De igual manera, pensar que los seres humanos nos extinguimos de un tajo, me parece un disparate. Nos quedamos de alguna manera y regresamos siempre. Nos convertimos en presencias, recurrencias, continuos recuerdos. Ojalá inspiradores para los que se quedan, y no nefastos.
Por otra parte, el arte y la cultura, en ocasiones, se encargan de celebrar los ritos de inmortalidad para algunos excepcionales creadores.
Vivimos tiempos duros que nos están enfrentando -queramos o no- a la realidad de la llamada muerte. En esta hora nacional y mundial, todos contamos ya, con un amigo, un conocido o un pariente muerto. Y, en mayor o menor medida, nuestra propia muerte, en este contexto, es una real posibilidad.
En definitiva, ya sea por la actual peste, o por cualquier otra razón -menos épica sin duda- todos tendremos, tarde o temprano, el mortal encuentro. Por ello, la concentración en el importantísimo ahora, es lo que cuenta. Nada se gana siendo presa de la incertidumbre y de la destructora ansiedad.

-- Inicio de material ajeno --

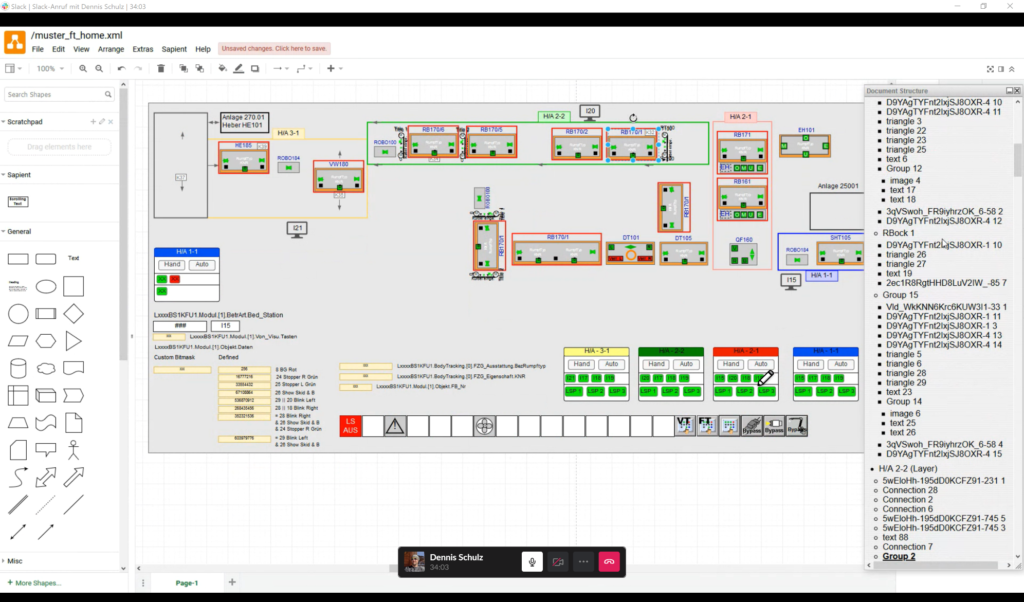This screenshot has width=1024, height=602.
Task: Click the line color pencil icon
Action: point(239,69)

Como colofón, este extraordinario soneto de Claudia Lars, que nos invita a la paz profunda ante lo inevitable: «La muerte -tan eterna y verdadera-/ Llega en silencio cuando está segura/ que ha de llevaros a su casa oscura/ y nos lleva de pronto a su manera…/ No tengo miedo, no. Mi vida entera/fue lúcida experiencia en aventura/ de un tiempo de dulzura o amargura/ que debe terminar, cuando yo muera./ ¡Qué ardiente corazón el que he tenido,/ qué guirnalda de amores me ha ceñido/ y qué fino lenguaje he derramado!/ Si la muerte me llama iré obediente,/ dándole el pedacito de mi frente/ donde he de hallar descanso bien ganado». («Algo sobre la muerte», tomado de: «Poesía última», 1970-1973, Claudia Lars).